### Data supplied
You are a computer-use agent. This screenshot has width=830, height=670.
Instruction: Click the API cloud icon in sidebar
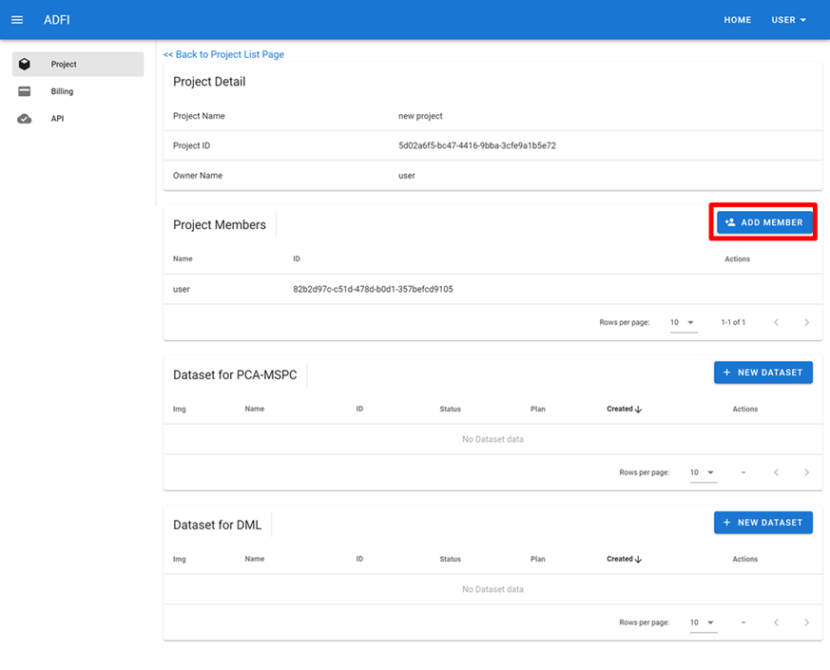pyautogui.click(x=25, y=119)
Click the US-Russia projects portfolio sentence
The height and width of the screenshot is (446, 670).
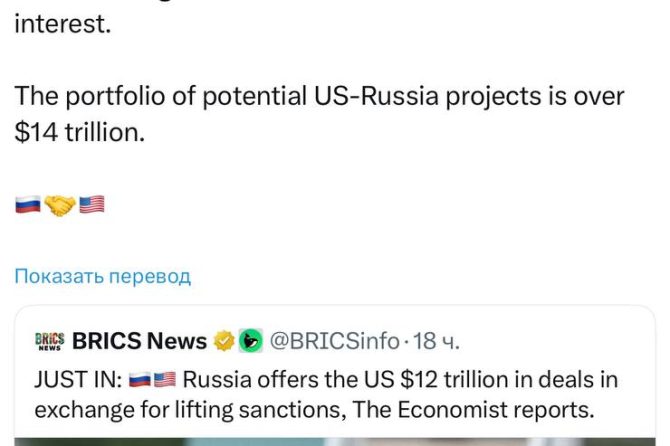tap(319, 96)
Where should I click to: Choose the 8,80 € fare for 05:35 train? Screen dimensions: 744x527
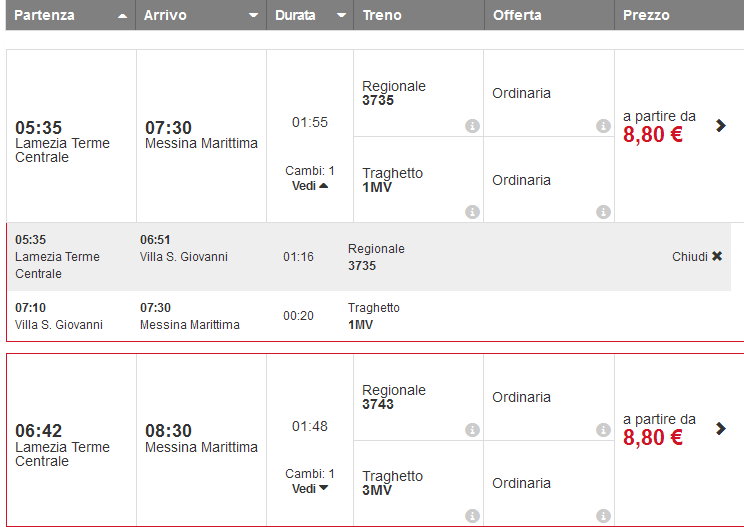(x=653, y=135)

### Task prompt
A word-for-word copy of the listing is the goal; keep every picture out of it.

### Expected output
You are a computer-use agent. This screenshot has width=830, height=670.
Instruction: Click the API cloud icon in sidebar
pyautogui.click(x=25, y=119)
Click the US-Russia projects portfolio sentence
The height and width of the screenshot is (446, 670).
tap(319, 96)
Where should I click to: Choose the 8,80 € fare for 05:35 train? Screen dimensions: 744x527
(x=653, y=135)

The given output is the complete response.